An isosceles triangle is a triangle whose two sides are congruent. In the figure below, $latex ABC$ is an isosceles triangle and $latex \overline{AB} \cong \overline{BC}$.

The Isosceles Triangle Theorem states that the angles opposite to the two congruent sides of an isosceles triangle are congruent. In the figure above, the theorem states that since $latex AB \cong BC$, $latex \angle A \cong \angle C$.

The proof to this theorem uses the SSS triangle congruence. The SSS Triangle Congruence Theorem states that if the three corresponding sides of two triangles are congruent, then the two triangles are congruent.

**Isosceles Triangle Theorem**

The angles opposite the two congruent sides of an isosceles triangle are congruent.

**Given**

Isosceles $latex \triangle ABC$ with $latex \overline {AB} \cong \overline{BC}$.

**What to Show**

$latex \angle A \cong \angle C$

**Proof**

Let $latex D$ be the midpoint of $latex \overline{AC}$.

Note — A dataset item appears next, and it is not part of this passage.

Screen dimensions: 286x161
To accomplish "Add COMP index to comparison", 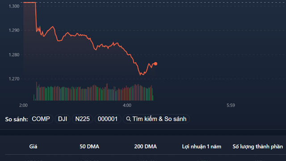I will pos(41,119).
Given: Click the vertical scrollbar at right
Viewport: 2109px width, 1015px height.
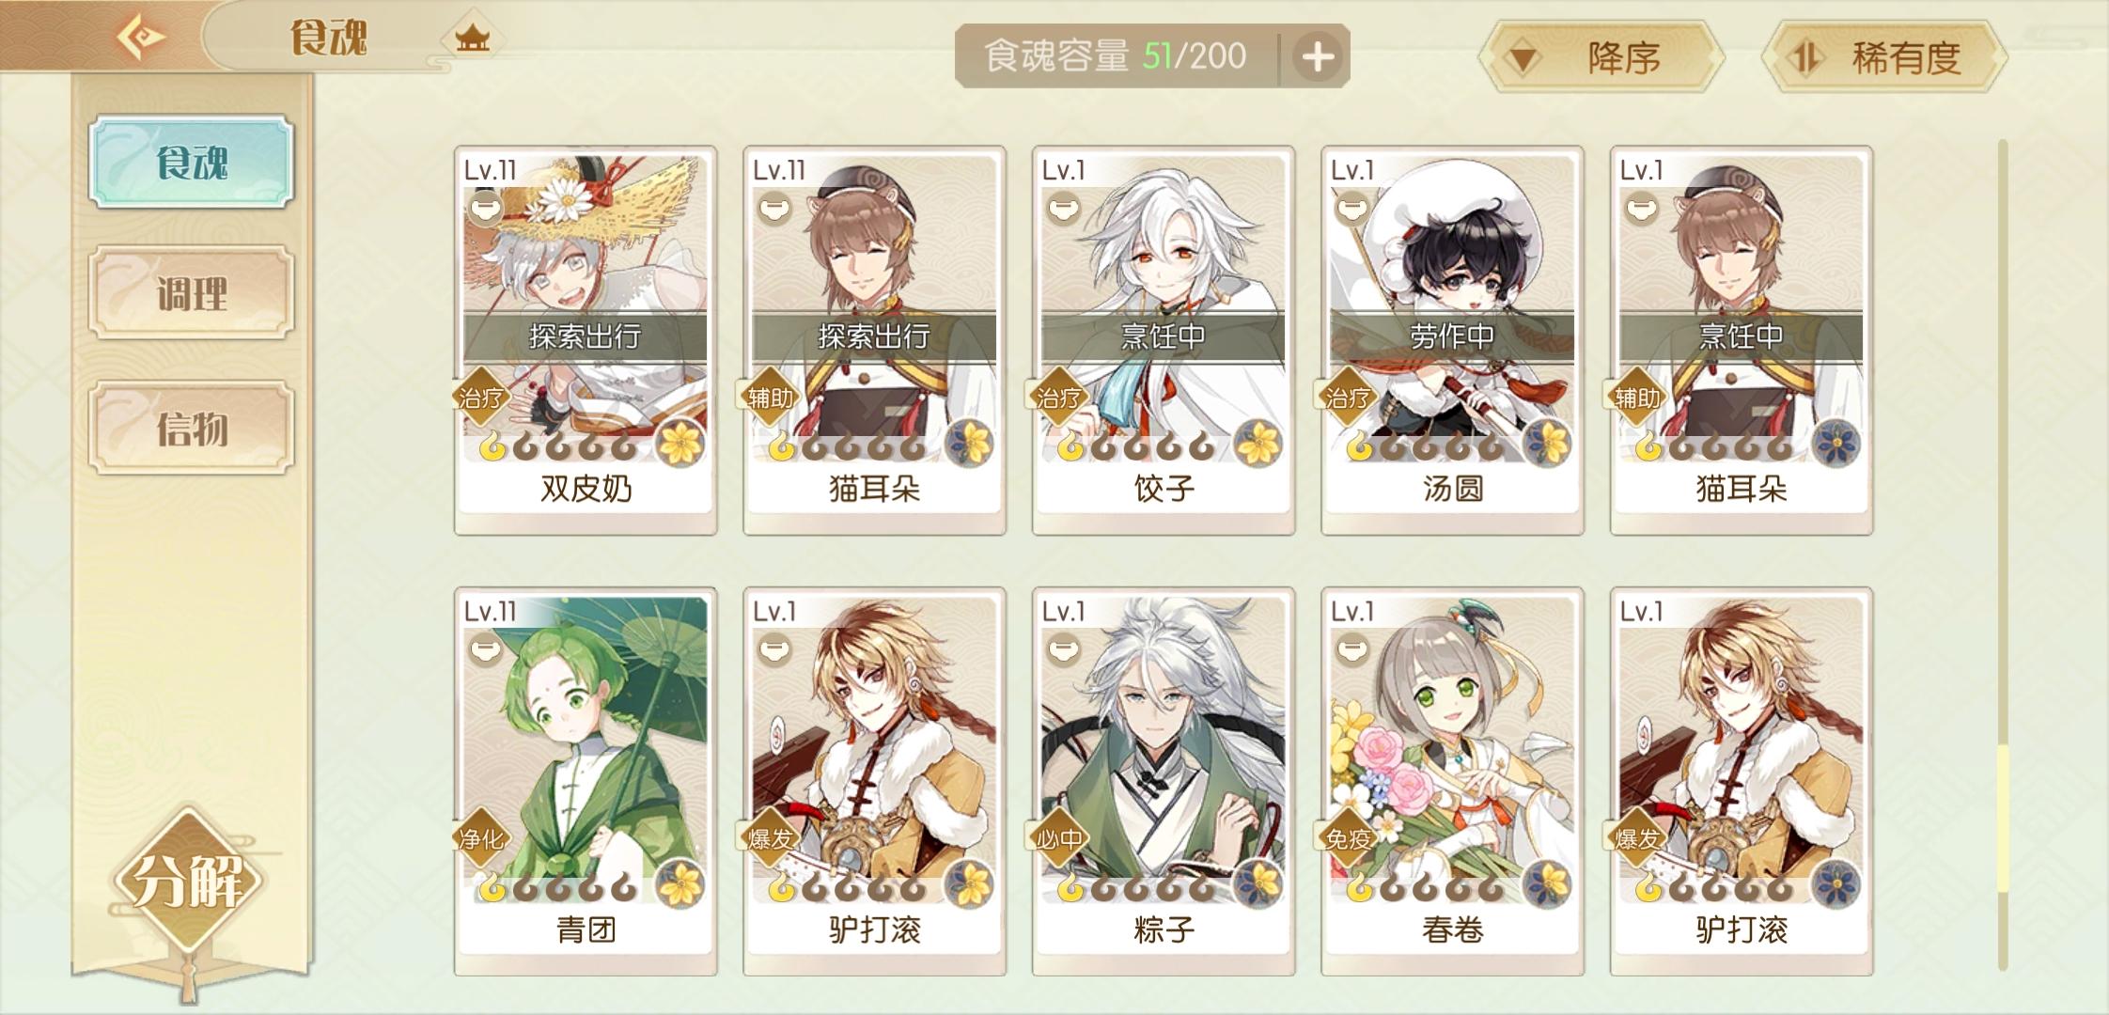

Connect $latex \overline{BD}$.

Now from the given and the definition of isosceles triangle, $latex \overline{AB} \cong \overline{BC}$ (S).

Also, since $latex D$ is the midpoint of $latex \overline{AC}$, $latex \overline{AD} \cong \overline{CD}$. (S)

In addition, by Reflexive Property, $latex \overline{BD} \cong \overline{BD}$. (S)

By the SSS congruence theorem, $latex \triangle BDA \cong \triangle BDC$.

Since corresponding parts of congruent triangles are congruent, $latex \angle A \cong \angle C$ and we are done.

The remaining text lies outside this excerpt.